Hall, who has been dogged by controversy since entering the state House in 2001, told the Appalachian News-Express in Pikeville on Tuesday night that he congratulated Harris on the win.

"It was a tough race," Hall told the newspaper. "It was bloody. It was Politics 101. It was brutal, brutal. But the people have spoken and I've always been one that believes in 'power to the people,' and I've run a good race, I've fought a good fight, and I have no regrets."

Hall did not return calls from the Herald-Leader on Tuesday night and Wednesday seeking comment.

Kim Geveden, who managed Harris' campaign, said Wednesday that Hall has not yet conceded to Harris and might ask the secretary of state's office for a recanvass.

Any request for a recanvass must be made by 4 p.m. Tuesday, secretary of state spokeswoman Lynn Zellen said. A request with the circuit court for a recount must be made within 10 days after the election, she said.

A recanvass involves retabulating the vote totals from each voting machine. It is conducted with no expense to the candidate. A recount involves asking the circuit court to order each ballot to be recounted. The candidate must pay for a recount.

Geveden said Harris defeated Hall because "the people of Pike and Martin counties had had enough of Mr. Hall."

"They were given a credible, honest candidate to take the district in a different direction," he said. "They had had enough of the embarrassment Mr. Hall had caused."

In 2011, the state Legislative Ethics Commission fined Hall $2,000 after one of his companies won $171,000 in no-bid sewer line projects that he voted to include in the state budget.

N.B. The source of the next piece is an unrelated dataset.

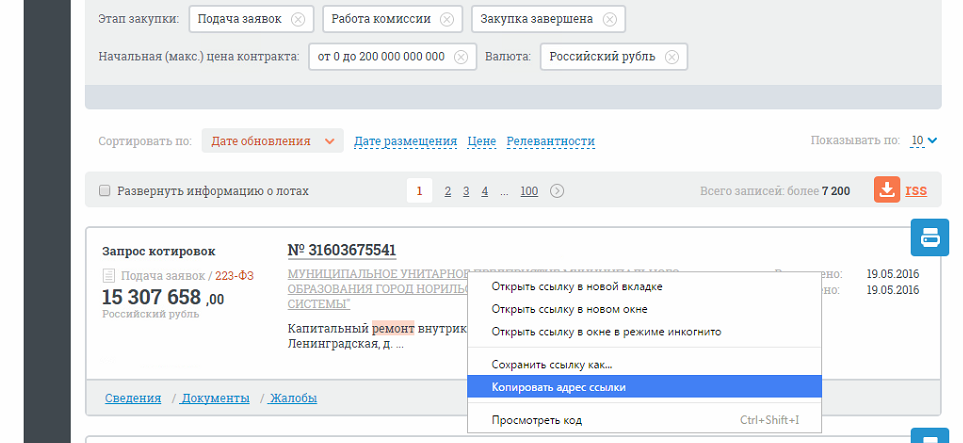963x443 pixels.
Task: Open the 'Документы' link of the lot
Action: tap(216, 398)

In recent months, federal and state investigators have examined Hall's ties to a former coal mine inspector to whom Hall — a coal mine operator — once claimed he gave an unspecified sum of money.

Hall has denied any unethical behavior.


Geveden also managed Deskins' campaign for judge-executive, in which Deskins pledged to serve only one term. He's 84 and Rutherford is 76.

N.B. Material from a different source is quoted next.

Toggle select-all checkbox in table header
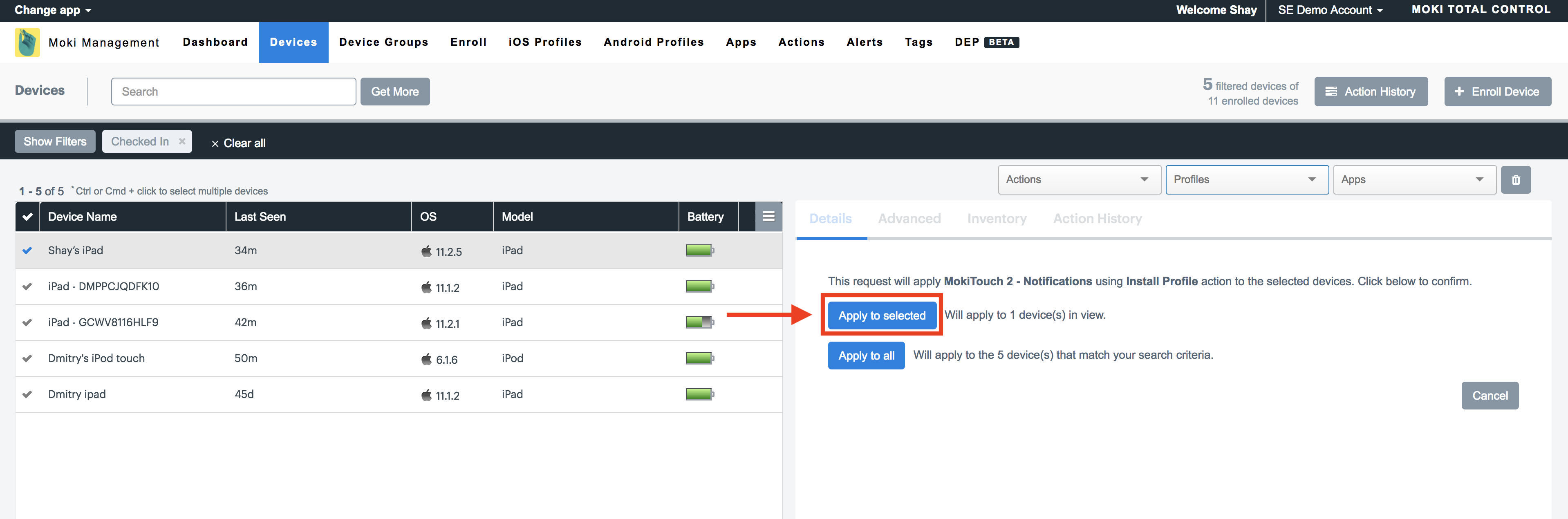 (27, 217)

"Bill decided to run again because he couldn't sit quietly and watch the county's finances get into a bigger mess," Geveden said.

Age was not a factor in the race, Geveden said, "but it did help that Bill said he would only go one term."

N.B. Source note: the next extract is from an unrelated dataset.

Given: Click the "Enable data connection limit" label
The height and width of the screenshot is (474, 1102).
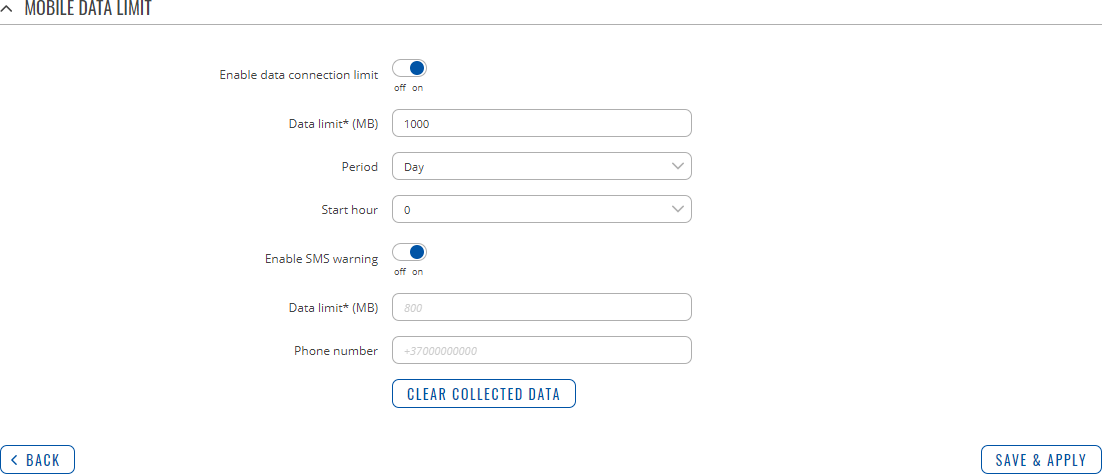Looking at the screenshot, I should (298, 75).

Neither Rutherford nor Deskins returned calls Wednesday seeking comment.

No Republican filed to run for the office.


Keesee, 86, said his loss to Scott by more than 4,000 votes was "a big disappointment."

"I hope money didn't change hands in the race, but I'm looking into that," Keesee said.

Scott responded by calling Keesee's comment "an unfortunate statement."

"I think the people just wanted a new sheriff," he said.

Keesee said his age might have hurt him. He also said he was glad that Hall lost his state House race.

"Keith Hall and Rodney Scott have a business together, a store, in Lawrence County, Va. They were running together," Keesee said.

Scott said he did not align himself with any other candidate.

Both Keesee and Scott will serve in their current offices for the rest of 2014. No Republican filed to run for sheriff.

Jerry "Freddie" Lewis of Belfry won the Democratic nomination Tuesday for Pike County jailer to replace Scott next year.